El Banco te puede dar 2 meses de gracia sin intereses, pero, en junio debes pagar las 3 cuotas reunidas. Es decir, el Banco te da 2 meses de gracia sin ampliación de plazo. En una crisis como la actual, ¿esa es la ayuda?. «Pague un poco y le esperamos marzo y abril para que pague desde mayo, o en junio, todo reunido. ¿Cómo es eso posible?

El Banco refinancia todo (cuota corriente más cuota diferida) a 18 meses con 1 de gracia con intereses. Capitalizando las cuotas. Interés sobre interés, como expliqué en mi artículo anterior.

¿Será que piensan que los clientes con créditos en el sistema financiero tenemos impresoras de billetes en casa para salir y pagar las cuotas?, las cuotas más intereses, o lo que es peor, la cuota más el primer interés (monto), y este monto financiado con más intereses.

Resulta insólito que este gobierno, con un Presidente que abandonó su cargo sumiso al poder económico, pretenda pasar el costo de la pandemia y del encierro al pueblo ecuatoriano, a quienes vivimos de nuestras microempresas o trabajamos día a día.

El sector burocrático no sentirá esta crisis en la misma magnitud que la mayoría de la población ecuatoriana; ellos, con sus sueldos al día, seguro saldrán hasta con ahorros después de la campaña quédate en casa.

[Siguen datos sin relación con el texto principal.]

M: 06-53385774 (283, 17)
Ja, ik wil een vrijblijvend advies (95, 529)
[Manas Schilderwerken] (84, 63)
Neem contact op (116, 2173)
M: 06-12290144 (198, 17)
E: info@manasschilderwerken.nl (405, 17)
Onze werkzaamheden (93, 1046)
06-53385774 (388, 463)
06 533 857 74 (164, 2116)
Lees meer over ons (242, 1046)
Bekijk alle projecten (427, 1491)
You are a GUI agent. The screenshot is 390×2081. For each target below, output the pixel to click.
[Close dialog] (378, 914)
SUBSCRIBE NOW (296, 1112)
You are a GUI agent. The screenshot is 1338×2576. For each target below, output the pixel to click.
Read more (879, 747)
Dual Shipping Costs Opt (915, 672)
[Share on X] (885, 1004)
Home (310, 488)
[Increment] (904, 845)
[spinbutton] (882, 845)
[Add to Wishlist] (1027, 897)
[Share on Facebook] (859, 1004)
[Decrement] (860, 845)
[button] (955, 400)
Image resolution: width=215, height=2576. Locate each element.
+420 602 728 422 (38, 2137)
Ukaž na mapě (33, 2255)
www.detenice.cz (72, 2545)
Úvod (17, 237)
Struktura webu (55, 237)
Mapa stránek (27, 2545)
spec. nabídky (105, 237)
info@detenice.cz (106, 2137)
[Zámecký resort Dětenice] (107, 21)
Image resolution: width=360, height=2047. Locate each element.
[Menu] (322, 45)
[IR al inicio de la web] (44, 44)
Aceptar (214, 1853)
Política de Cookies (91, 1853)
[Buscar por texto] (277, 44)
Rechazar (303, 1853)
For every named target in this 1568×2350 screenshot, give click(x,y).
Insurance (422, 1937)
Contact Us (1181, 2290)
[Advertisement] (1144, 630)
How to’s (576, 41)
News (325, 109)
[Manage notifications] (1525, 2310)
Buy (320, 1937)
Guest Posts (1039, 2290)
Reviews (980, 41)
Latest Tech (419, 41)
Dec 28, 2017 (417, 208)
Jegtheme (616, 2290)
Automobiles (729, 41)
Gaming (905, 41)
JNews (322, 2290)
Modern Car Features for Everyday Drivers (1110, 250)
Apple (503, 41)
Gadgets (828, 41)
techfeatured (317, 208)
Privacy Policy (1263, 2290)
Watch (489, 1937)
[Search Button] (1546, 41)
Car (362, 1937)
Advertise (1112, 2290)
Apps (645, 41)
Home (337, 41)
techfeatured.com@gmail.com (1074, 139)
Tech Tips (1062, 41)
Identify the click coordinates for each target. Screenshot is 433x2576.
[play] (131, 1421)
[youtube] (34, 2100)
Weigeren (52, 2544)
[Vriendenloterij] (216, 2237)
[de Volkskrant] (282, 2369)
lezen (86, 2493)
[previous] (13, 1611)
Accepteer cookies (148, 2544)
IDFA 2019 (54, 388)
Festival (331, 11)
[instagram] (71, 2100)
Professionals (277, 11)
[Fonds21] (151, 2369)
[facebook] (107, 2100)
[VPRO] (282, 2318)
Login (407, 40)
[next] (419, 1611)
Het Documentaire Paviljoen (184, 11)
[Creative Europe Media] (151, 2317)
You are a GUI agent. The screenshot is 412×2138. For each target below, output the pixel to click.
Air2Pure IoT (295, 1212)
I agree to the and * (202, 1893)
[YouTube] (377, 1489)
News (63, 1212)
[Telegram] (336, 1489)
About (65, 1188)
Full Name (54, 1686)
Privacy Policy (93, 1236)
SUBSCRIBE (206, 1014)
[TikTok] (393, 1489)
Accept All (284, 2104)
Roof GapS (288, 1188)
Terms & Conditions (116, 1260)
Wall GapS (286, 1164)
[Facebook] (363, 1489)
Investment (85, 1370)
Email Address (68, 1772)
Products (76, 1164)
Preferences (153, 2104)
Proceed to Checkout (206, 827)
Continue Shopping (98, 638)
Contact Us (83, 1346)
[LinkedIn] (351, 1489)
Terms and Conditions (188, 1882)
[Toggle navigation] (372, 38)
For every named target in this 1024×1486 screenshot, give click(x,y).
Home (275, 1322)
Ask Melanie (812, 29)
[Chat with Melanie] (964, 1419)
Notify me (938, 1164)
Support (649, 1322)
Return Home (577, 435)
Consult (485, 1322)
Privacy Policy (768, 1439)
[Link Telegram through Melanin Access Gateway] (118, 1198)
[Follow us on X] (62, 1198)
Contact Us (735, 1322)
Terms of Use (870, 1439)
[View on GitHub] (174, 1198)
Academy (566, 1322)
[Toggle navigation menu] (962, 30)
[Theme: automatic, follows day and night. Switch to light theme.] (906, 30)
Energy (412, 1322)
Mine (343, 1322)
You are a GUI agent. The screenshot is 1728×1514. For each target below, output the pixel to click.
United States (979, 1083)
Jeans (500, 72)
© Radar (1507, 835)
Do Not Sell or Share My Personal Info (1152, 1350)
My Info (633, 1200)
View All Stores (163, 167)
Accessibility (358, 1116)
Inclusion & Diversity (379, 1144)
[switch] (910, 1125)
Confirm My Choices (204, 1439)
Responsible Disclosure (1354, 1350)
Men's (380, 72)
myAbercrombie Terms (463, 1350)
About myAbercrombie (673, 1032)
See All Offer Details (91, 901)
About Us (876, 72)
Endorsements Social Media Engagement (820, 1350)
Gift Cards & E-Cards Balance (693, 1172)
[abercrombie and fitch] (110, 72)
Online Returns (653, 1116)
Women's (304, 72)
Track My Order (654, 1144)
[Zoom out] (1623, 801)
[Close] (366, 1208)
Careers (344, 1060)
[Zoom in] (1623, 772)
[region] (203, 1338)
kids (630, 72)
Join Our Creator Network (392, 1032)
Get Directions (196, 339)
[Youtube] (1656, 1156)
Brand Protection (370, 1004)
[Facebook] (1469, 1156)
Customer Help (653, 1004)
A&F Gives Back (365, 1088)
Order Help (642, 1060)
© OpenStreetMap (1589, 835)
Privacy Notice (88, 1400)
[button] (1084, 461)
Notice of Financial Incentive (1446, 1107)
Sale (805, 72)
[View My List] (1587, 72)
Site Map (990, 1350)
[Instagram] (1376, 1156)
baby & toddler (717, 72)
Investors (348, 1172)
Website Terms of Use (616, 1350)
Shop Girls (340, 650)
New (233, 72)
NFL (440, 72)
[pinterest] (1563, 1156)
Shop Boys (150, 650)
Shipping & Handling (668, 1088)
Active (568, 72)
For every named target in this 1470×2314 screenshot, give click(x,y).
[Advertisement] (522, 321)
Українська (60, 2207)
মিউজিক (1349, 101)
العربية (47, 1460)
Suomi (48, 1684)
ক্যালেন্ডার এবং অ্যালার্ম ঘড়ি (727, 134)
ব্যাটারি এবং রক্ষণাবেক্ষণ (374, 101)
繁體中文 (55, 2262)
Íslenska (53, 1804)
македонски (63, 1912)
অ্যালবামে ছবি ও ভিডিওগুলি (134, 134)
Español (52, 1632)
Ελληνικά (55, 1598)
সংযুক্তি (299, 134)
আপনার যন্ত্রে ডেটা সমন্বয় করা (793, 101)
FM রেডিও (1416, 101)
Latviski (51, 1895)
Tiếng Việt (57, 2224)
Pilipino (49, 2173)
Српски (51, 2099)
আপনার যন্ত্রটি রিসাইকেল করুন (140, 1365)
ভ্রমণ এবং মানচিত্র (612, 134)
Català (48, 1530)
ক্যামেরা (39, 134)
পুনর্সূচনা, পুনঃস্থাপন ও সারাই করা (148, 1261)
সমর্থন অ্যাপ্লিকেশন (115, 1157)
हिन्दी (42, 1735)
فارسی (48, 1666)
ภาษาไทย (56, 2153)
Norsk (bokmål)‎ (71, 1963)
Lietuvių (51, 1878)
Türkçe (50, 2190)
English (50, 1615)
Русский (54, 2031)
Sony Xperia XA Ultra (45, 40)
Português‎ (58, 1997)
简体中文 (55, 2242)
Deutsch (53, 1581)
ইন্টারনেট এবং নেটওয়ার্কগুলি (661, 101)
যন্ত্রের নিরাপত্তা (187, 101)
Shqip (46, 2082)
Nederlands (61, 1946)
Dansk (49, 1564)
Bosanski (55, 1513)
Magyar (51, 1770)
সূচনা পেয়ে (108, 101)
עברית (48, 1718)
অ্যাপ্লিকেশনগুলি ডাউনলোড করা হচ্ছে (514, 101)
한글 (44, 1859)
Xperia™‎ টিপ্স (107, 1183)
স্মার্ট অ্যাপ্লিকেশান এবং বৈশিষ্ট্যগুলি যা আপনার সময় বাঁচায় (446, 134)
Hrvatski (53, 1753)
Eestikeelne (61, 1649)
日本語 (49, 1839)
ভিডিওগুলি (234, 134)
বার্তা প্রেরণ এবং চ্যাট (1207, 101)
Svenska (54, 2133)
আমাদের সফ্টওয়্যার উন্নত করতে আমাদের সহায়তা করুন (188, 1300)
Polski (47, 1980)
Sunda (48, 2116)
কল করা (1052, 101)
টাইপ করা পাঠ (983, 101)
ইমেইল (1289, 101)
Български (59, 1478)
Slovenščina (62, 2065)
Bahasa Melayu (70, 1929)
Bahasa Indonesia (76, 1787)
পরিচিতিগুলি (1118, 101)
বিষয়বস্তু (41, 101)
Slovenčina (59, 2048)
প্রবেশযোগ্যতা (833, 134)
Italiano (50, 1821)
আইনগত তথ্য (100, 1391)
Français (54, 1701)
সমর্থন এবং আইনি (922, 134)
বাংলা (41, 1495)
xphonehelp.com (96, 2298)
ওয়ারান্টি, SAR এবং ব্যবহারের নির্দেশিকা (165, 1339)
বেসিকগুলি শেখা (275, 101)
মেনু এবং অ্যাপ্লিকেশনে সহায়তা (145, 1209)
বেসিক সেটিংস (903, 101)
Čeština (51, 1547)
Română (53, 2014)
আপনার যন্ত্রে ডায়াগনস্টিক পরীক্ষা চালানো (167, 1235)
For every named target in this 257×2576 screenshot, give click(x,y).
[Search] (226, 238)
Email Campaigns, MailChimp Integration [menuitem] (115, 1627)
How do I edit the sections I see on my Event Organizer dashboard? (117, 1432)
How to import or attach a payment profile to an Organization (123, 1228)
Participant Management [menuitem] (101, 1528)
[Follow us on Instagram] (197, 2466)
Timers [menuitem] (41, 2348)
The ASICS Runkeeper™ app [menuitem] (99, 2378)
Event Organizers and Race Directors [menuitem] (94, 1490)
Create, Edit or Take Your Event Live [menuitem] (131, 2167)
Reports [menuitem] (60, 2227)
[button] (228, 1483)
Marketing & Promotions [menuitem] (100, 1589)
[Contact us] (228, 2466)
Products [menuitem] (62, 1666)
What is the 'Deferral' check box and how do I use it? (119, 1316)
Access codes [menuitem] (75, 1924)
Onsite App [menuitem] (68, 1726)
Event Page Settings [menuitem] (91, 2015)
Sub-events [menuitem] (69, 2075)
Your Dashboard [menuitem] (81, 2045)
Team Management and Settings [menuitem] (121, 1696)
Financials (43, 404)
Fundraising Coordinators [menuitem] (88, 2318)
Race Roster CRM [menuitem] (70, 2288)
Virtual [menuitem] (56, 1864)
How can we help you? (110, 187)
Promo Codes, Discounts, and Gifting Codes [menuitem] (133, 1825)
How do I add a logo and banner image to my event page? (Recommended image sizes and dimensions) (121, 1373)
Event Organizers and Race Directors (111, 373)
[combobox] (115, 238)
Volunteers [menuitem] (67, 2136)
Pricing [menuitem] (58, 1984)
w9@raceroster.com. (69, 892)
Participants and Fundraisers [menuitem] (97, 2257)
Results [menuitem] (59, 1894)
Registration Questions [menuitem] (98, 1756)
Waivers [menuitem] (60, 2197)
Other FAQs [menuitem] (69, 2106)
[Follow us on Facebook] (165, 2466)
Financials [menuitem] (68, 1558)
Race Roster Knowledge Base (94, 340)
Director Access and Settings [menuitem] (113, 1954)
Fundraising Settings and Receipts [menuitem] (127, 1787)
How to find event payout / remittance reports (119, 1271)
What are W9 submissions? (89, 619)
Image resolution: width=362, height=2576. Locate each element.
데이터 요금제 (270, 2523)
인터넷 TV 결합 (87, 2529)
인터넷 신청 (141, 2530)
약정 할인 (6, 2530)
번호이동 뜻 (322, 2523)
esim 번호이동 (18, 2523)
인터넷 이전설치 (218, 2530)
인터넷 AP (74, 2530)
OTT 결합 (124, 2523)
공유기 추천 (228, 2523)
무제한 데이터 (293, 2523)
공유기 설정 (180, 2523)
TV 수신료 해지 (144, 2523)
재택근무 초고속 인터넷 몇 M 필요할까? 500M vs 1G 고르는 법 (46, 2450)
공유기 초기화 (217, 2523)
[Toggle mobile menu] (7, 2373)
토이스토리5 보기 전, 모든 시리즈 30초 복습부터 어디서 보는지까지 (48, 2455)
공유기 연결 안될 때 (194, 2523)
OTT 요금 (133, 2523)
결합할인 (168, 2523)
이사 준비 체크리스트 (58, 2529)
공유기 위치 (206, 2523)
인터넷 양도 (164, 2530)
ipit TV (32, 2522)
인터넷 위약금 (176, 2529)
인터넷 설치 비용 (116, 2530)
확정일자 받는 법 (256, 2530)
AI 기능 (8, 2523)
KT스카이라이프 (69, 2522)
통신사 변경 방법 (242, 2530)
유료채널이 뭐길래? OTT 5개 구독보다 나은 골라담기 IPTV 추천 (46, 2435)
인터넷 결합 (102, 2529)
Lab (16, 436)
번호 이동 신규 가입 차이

Mientras los medios de comunicación nacionales están sobornados para su silencio y sus periodistas están comprados para su complicidad; los artesanos, microempresarios y trabajadores autónomos, seguimos desamparados y tendremos que asumir el costo de esta crisis.

Así es, tenemos que pagar costos fijos, sueldos, seguro de trabajadores, depreciación, pérdida de materia prima en muchos casos, arriendos de vivienda, arriendo de locales comerciales, pago de servicios básicos; en fin, la supervivencia durante la campaña #QuédateEnCasa.

Y no conforme con esto, ahora, hasta la refinanciación de nuestros créditos con más y mayores costos financieros.

No es posible tanta insensibilidad de este Gobierno, de este poder económico. La única opción es unirnos más que nunca; de lo contrario, si seguimos negociando solos, perderemos una vez más.